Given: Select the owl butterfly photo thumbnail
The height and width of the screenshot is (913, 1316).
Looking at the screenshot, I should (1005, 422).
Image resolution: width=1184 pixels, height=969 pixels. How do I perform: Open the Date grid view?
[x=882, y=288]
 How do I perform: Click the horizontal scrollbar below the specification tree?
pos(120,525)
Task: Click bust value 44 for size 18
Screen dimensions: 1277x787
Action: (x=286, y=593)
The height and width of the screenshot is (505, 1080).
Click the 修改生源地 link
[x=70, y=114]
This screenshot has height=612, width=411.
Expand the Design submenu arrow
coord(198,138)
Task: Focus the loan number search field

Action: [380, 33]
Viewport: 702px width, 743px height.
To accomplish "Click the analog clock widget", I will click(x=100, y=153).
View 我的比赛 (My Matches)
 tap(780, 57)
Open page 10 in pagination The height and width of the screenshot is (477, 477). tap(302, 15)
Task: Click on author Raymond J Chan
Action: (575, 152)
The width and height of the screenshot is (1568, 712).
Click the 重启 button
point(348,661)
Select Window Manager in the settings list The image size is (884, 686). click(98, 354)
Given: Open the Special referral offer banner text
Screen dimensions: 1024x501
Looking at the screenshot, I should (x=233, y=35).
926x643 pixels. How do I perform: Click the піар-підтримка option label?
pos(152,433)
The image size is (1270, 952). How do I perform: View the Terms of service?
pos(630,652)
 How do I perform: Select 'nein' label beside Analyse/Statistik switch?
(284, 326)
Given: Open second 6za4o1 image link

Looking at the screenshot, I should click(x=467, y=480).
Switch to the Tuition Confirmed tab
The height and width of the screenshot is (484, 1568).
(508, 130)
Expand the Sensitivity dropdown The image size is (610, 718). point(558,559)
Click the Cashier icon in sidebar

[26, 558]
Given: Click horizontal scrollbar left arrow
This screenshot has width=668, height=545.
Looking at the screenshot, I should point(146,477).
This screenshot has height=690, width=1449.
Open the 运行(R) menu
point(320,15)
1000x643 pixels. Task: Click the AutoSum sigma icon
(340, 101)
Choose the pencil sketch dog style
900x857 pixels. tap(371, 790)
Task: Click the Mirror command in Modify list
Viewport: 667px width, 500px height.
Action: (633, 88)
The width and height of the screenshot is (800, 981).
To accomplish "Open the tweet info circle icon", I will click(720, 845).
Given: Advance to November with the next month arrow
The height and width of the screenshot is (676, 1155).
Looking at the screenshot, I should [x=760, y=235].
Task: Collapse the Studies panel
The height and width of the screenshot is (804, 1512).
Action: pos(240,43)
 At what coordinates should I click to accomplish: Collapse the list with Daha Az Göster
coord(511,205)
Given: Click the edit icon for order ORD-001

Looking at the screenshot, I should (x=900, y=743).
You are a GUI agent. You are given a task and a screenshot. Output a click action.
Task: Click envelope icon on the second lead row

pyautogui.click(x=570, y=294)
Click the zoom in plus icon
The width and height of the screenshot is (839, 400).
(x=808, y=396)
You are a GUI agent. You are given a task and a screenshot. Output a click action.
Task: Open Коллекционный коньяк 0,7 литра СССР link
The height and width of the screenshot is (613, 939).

▶ WRITTEN EXERCISE: Rewrite the rows above as a numbered list, leaving out the blank lines.

▶ EXERCISE RESULT:
1. Given: Select the owl butterfly photo thumbnail
2. The height and width of the screenshot is (913, 1316).
3. Looking at the screenshot, I should (1005, 422).
4. Image resolution: width=1184 pixels, height=969 pixels. How do I perform: Open the Date grid view?
5. [x=882, y=288]
6.  How do I perform: Click the horizontal scrollbar below the specification tree?
7. pos(120,525)
8. Task: Click bust value 44 for size 18
9. Screen dimensions: 1277x787
10. Action: (x=286, y=593)
11. The height and width of the screenshot is (505, 1080).
12. Click the 修改生源地 link
13. [x=70, y=114]
14. This screenshot has height=612, width=411.
15. Expand the Design submenu arrow
16. coord(198,138)
17. Task: Focus the loan number search field
18. Action: [380, 33]
19. Viewport: 702px width, 743px height.
20. To accomplish "Click the analog clock widget", I will click(x=100, y=153).
21. View 我的比赛 (My Matches)
22.  tap(780, 57)
23. Open page 10 in pagination The height and width of the screenshot is (477, 477). tap(302, 15)
24. Task: Click on author Raymond J Chan
25. Action: (575, 152)
26. The width and height of the screenshot is (1568, 712).
27. Click the 重启 button
28. point(348,661)
29. Select Window Manager in the settings list The image size is (884, 686). click(98, 354)
30. Given: Open the Special referral offer banner text
31. Screen dimensions: 1024x501
32. Looking at the screenshot, I should (x=233, y=35).
33. 926x643 pixels. How do I perform: Click the піар-підтримка option label?
34. pos(152,433)
35. The image size is (1270, 952). How do I perform: View the Terms of service?
36. pos(630,652)
37.  How do I perform: Select 'nein' label beside Analyse/Statistik switch?
38. (284, 326)
39. Given: Open second 6za4o1 image link
40. Looking at the screenshot, I should click(x=467, y=480).
41. Switch to the Tuition Confirmed tab
42. The height and width of the screenshot is (484, 1568).
43. (508, 130)
44. Expand the Sensitivity dropdown The image size is (610, 718). point(558,559)
45. Click the Cashier icon in sidebar
46. [26, 558]
47. Given: Click horizontal scrollbar left arrow
48. This screenshot has width=668, height=545.
49. Looking at the screenshot, I should point(146,477).
50. This screenshot has height=690, width=1449.
51. Open the 运行(R) menu
52. point(320,15)
53. 1000x643 pixels. Task: Click the AutoSum sigma icon
54. (340, 101)
55. Choose the pencil sketch dog style
56. 900x857 pixels. tap(371, 790)
57. Task: Click the Mirror command in Modify list
58. Viewport: 667px width, 500px height.
59. Action: (633, 88)
60. The width and height of the screenshot is (800, 981).
61. To accomplish "Open the tweet info circle icon", I will click(720, 845).
62. Given: Advance to November with the next month arrow
63. The height and width of the screenshot is (676, 1155).
64. Looking at the screenshot, I should [x=760, y=235].
65. Task: Collapse the Studies panel
66. The height and width of the screenshot is (804, 1512).
67. Action: pos(240,43)
68.  At what coordinates should I click to accomplish: Collapse the list with Daha Az Göster
69. coord(511,205)
70. Given: Click the edit icon for order ORD-001
71. Looking at the screenshot, I should (x=900, y=743).
72. You are a GUI agent. You are given a task and a screenshot. Output a click action.
73. Task: Click envelope icon on the second lead row
74. pyautogui.click(x=570, y=294)
75. Click the zoom in plus icon
76. The width and height of the screenshot is (839, 400).
77. (x=808, y=396)
78. You are a GUI agent. You are given a task and a screenshot. Output a click action.
79. Task: Open Коллекционный коньяк 0,7 литра СССР link
80. The height and width of the screenshot is (613, 939).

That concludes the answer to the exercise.